Un kilómetro. Dos kilómetros.

No pudo obligarse a mirar por el retrovisor por miedo a ver las luces destellantes de un coche patrulla.

Cuatro kilómetros. Cinco. Seis.

Ni siquiera se atrevió a mirar de reojo a Moth.

A los veinte kilómetros vio un lugar junto a la carretera y paró. Abrió la puerta, se asomó fuera y vomitó repetidamente.

Aun así, guardaron silencio. Andy se limpió la boca, volvió a poner el coche en marcha y siguió conduciendo.

Cruzaron el puente de las Siete Millas. «Seis millas con setenta y nueve», pensó Moth. Vio la luz de la luna reflejada en las ondulantes aguas oscuras.

Una hora. Dos.

Un hombre frustrado en un BMW deportivo los adelantó zumbando en uno de los tramos de un solo carril por sentido, evitando por los pelos una furgoneta que venía de frente.

Al sur de Islamorada, pasaron por Whale Harbor y por el Bud and Mary’s Marina, en cuya entrada colgaba un enorme tiburón blanco de plástico. Por extraño que pareciera, Moth lo consideró adecuado: un falso pez que seguramente jamás visitaría aquellas aguas servía de invitación.

Tres horas.

Siguieron en silencio por el puente del Camello, bordearon los Everglades, donde la noche se confunde con el pantano, pasaron después por la ciudad de Homestead y finalmente descendieron hacia las luces brillantes que señalan la carretera South Dixie que lleva a Miami.

Moth quería decirle que no podría haberlo hecho sin ella, pero no le parecía bien. Quería decirle que todo se había acabado, pero temía que en realidad solo hubiera comenzado.
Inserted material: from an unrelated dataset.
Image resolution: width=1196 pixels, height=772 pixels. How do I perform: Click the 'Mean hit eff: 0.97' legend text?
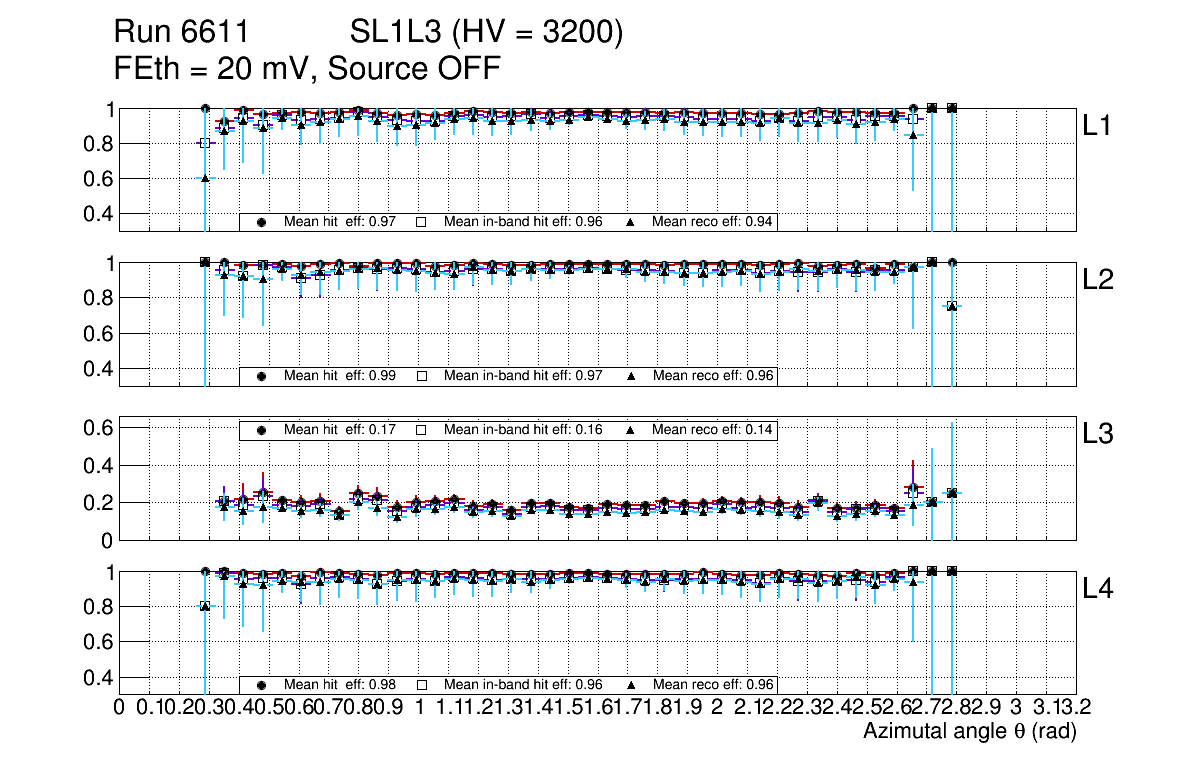(340, 222)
Andy Candy aparcó a media manzana del piso de Moth. Todavía sin hablar, los dos salieron del coche y avanzaron cogidos del brazo con paso vacilante por la calle. Era como si cada uno de ellos sostuviera al otro.

Subieron la escalera juntos. Moth encontró las llaves, abrió la puerta y la sujetó para que Andy entrara. Después, dejó caer la mochila en el suelo. Andy fue al baño y se quedó contemplándose en el espejo tres o cuatro minutos, repasándose hasta el último centímetro de la cara en busca de algún indicio de lo que habían hecho, o cualquier otro tipo de cambio extraño. «Dorian Gray mirando su retrato».

Sabía que ahora era diferente, y se contemplaba para encontrar algún signo externo, hasta que, finalmente, no del todo convencida de que un desconocido fuera incapaz de leerle en el rostro lo que habían hecho, se mojó frenéticamente la cara. No logró sentirse limpia. Al mismo tiempo, Moth se lavaba las manos en el fregadero de la cocina. Una vez. Dos. Una tercera para intentar quitarse la mancha del asesinato.

Se derrumbaron juntos en la cama de Moth con los brazos entrelazados. Por un instante Andy pensó que eran como una escultura conmemorativa de la lucha que se había librado antes, esa misma noche. Se percató de que había ciertos contactos más íntimos aún que el sexo. Cerró los ojos, agotada. El sueño se semejaría, sin duda, a la muerte. De todos modos, lo agradeció, así como la total incertidumbre de la vida.

Moth estuvo unos segundos oliendo el sudor de Andy, escuchando su respiración regular, acariciándole un brazo. Lo último que pensó antes de quedarse también dormido fue simple: no veía cómo podrían permanecer juntos y tampoco cómo podrían separarse jamás.